An “intangible” dividend?

So here’s a curious narrative: in the early 1990s, 4,600 poor families in LA, New York, Chicago and Boston were moved from very poor neighborhoods (more than half the residents living in poverty) to wealthier (less than a third of the residents living in poverty).  The hope was this would result in better jobs, higher incomes, and better educational outcomes.

After rigorous, scientific testing, the initiative failed to deliver the desired results.

And yet, in what was described as an “intangible dividend” by the NY times, the recipients ended up significantly, quantifiably happier.  “The improvement [in happiness] was equal to the level of life satisfaction of someone whose annual income was $13,000 more a year.”
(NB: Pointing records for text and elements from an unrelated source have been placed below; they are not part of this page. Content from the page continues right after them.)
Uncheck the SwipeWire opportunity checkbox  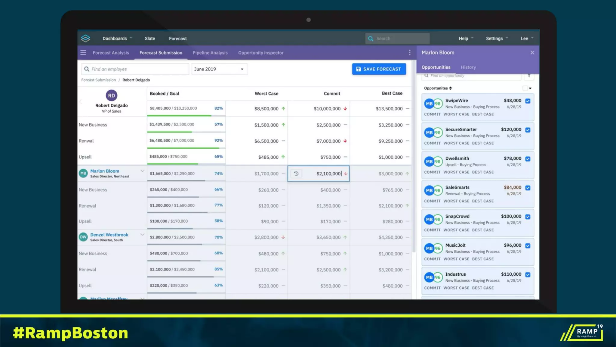pyautogui.click(x=528, y=101)
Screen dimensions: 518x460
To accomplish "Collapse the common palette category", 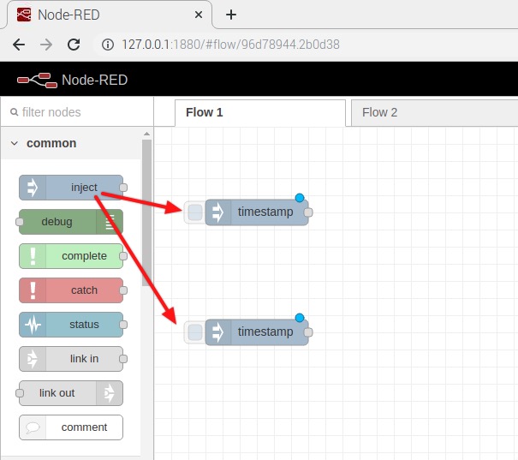I will (x=15, y=143).
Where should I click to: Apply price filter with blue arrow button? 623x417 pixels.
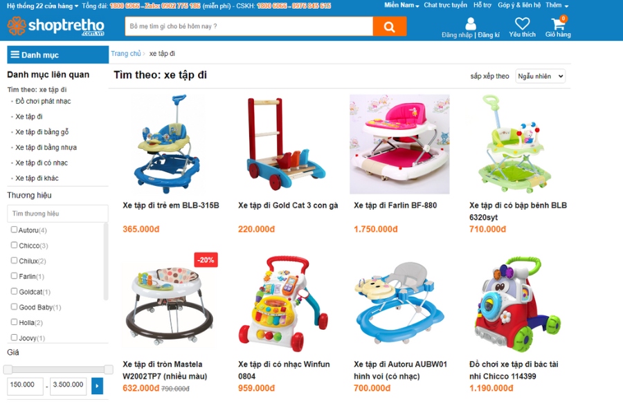[x=98, y=386]

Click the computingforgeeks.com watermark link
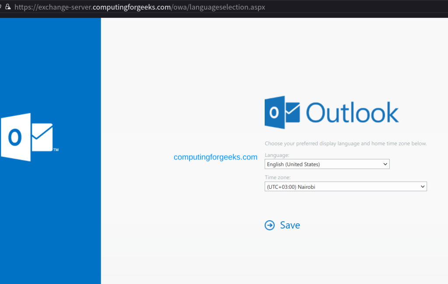[215, 157]
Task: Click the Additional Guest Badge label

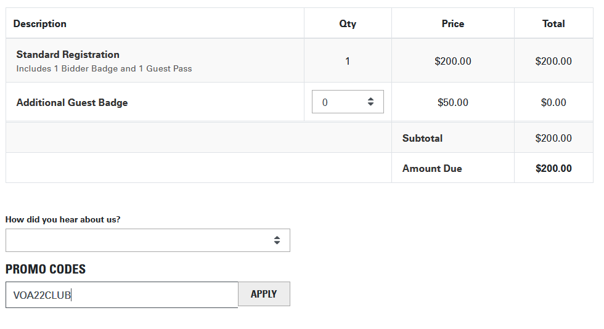Action: pos(72,102)
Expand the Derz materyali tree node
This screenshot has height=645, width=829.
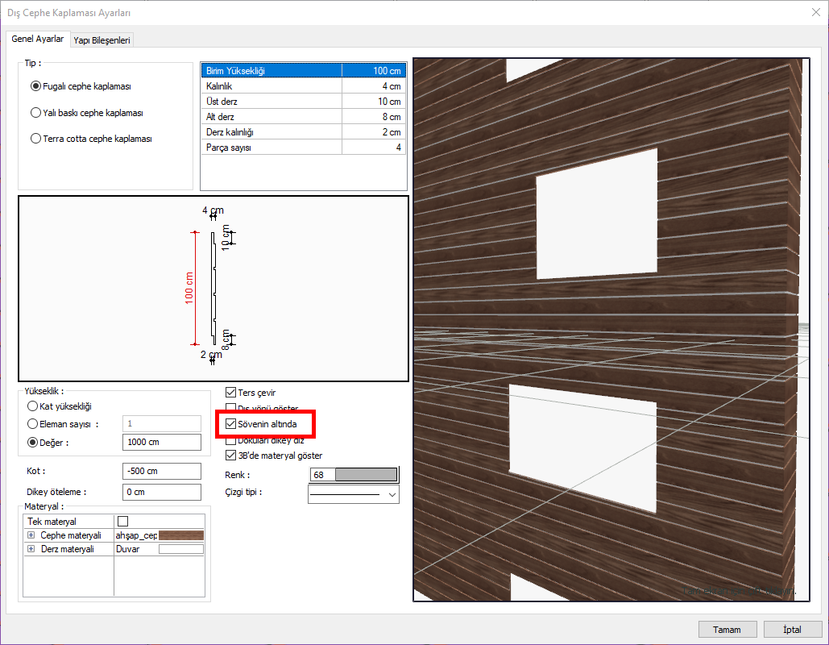[x=31, y=549]
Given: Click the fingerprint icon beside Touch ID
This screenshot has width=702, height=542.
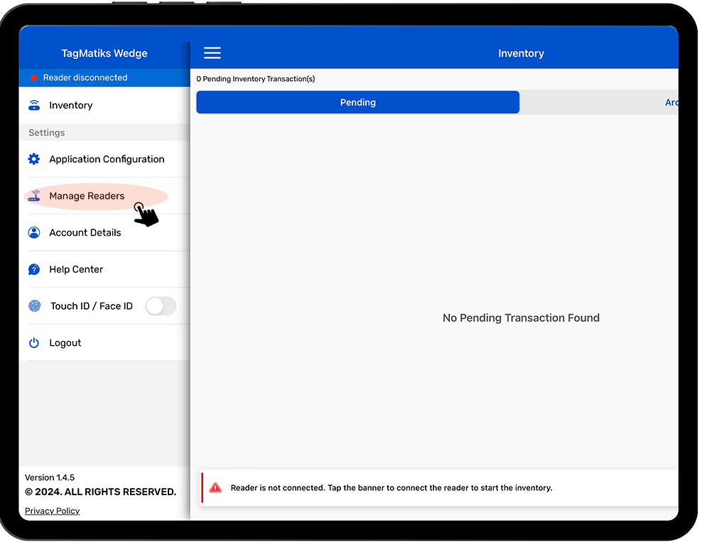Looking at the screenshot, I should (34, 306).
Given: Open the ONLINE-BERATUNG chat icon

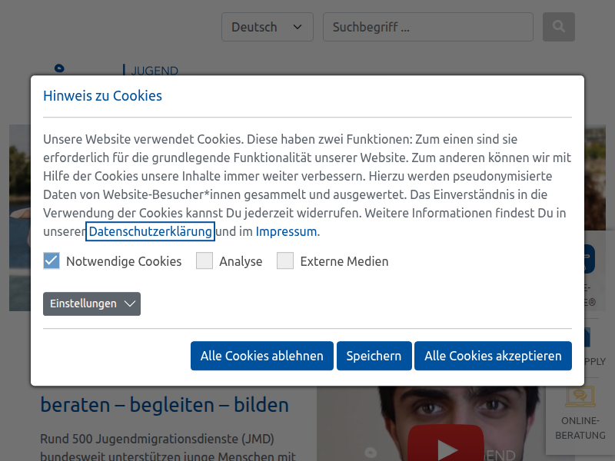Looking at the screenshot, I should pos(579,398).
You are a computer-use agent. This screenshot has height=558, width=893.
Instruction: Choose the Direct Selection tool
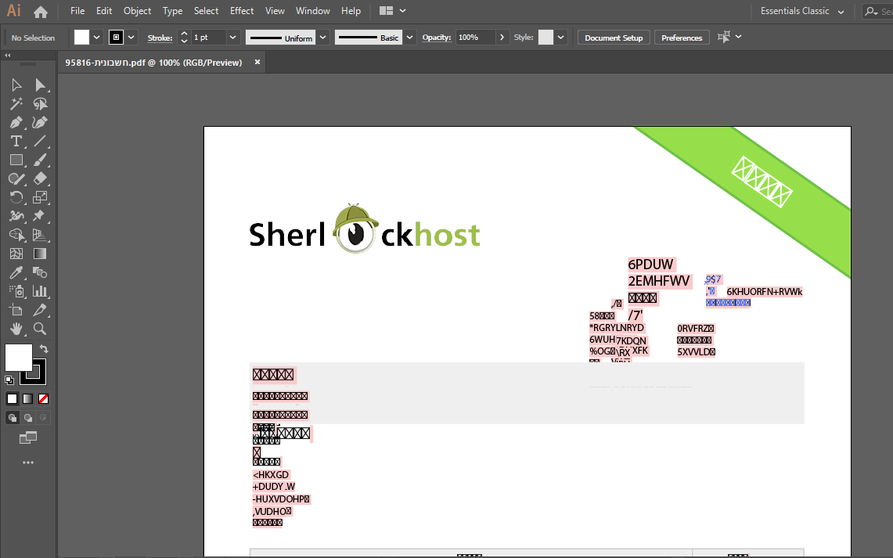click(40, 85)
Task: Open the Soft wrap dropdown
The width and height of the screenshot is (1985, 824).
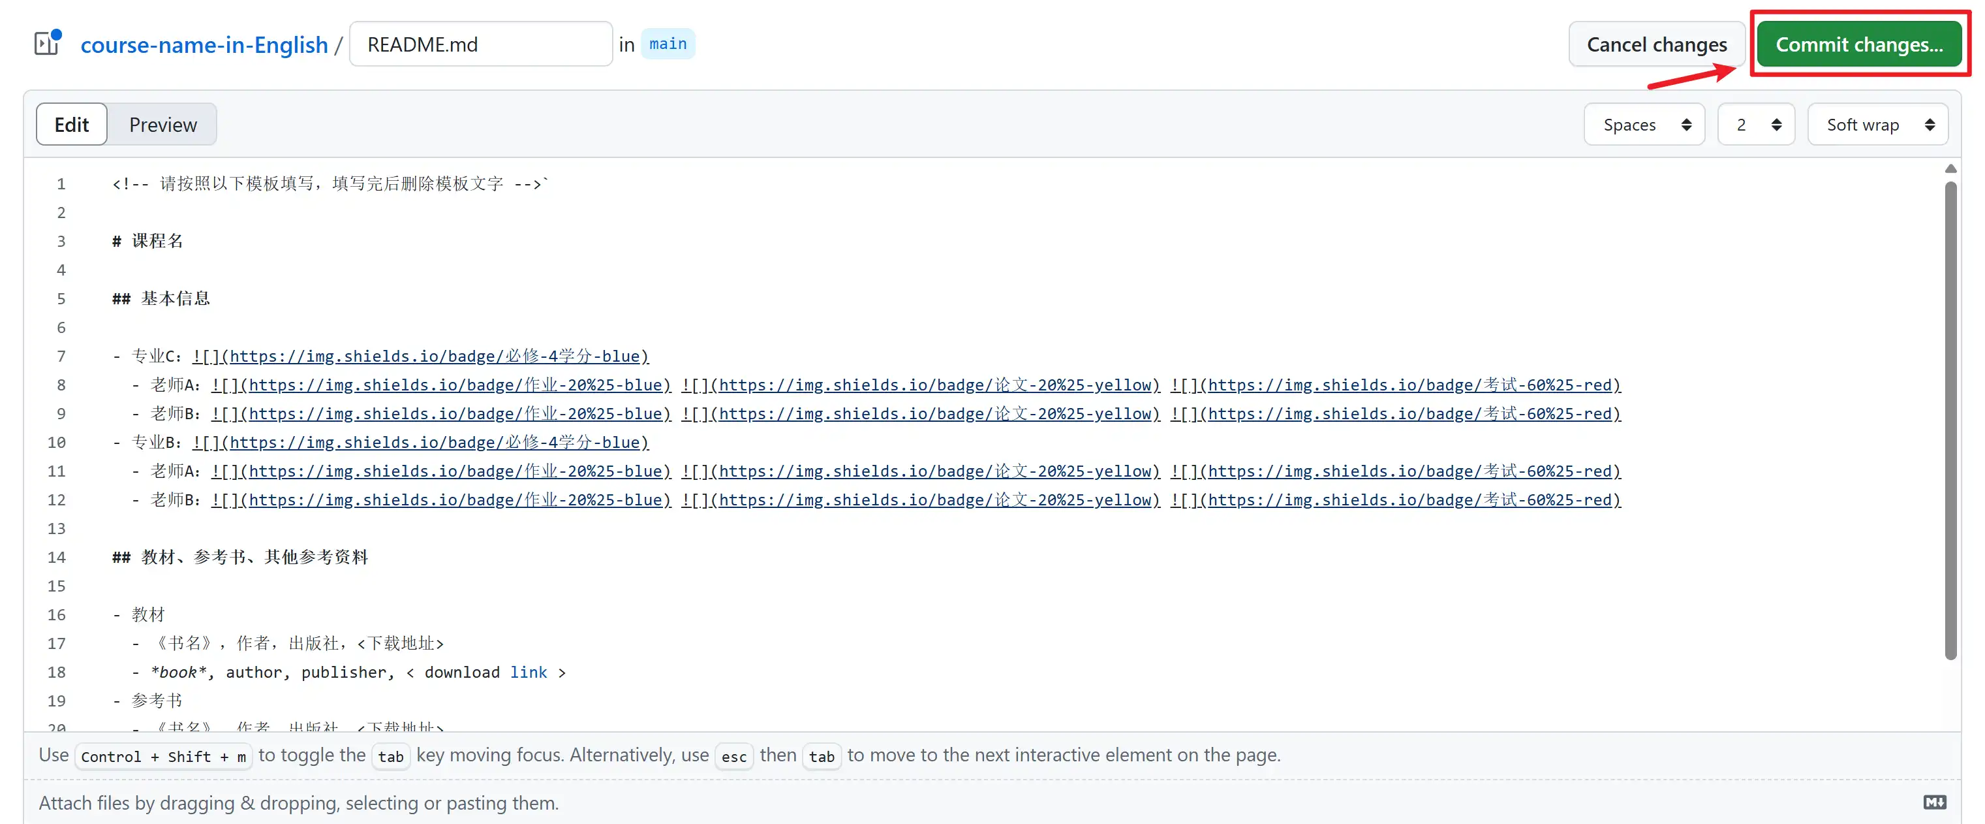Action: pyautogui.click(x=1878, y=124)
This is the dividend that’s called intangible.  Happiness.

Of course it’s hard to measure, of course it is squishy and self-reported, but if we’re ever going to get anywhere we have to have the comfort and confidence to say out loud that things like human dignity, pride, and yes happiness are the whole point, the only point really, and that everything we’re doing is aimed at loose proxies to those results – what could be more real or concrete than that?

Just think how much we’ve punted on this issue, if we’re really honest with ourselves.  We’ve come to a point where we’re saying with a straight face that if we put a lot of money into the impact investing sector and that money realizes a healthy level of financial return then we’ve had success.  That puts us about seven degrees removed from actually understanding if anyone is better off, happier, freer, more proud or connected or more able to realize their potential, if someone is more likely to realize justice if they’re wronged or less likely to fall back into poverty if they get sick.

As a sector we have to have the courage to say out loud that happiness is not an “intangible” dividend, it’s not a silver lining in a program that otherwise failed to raise people’s incomes.

Would that we lived in a world in which the NY Times headline could have been: “large-scale government program a huge success, making 4,600 families happier, healthier, even without increasing incomes.”

It feels like looking at the sun, saying out loud that the whole point is happiness or pride or dignity.  It’s so much easier and safer to look away.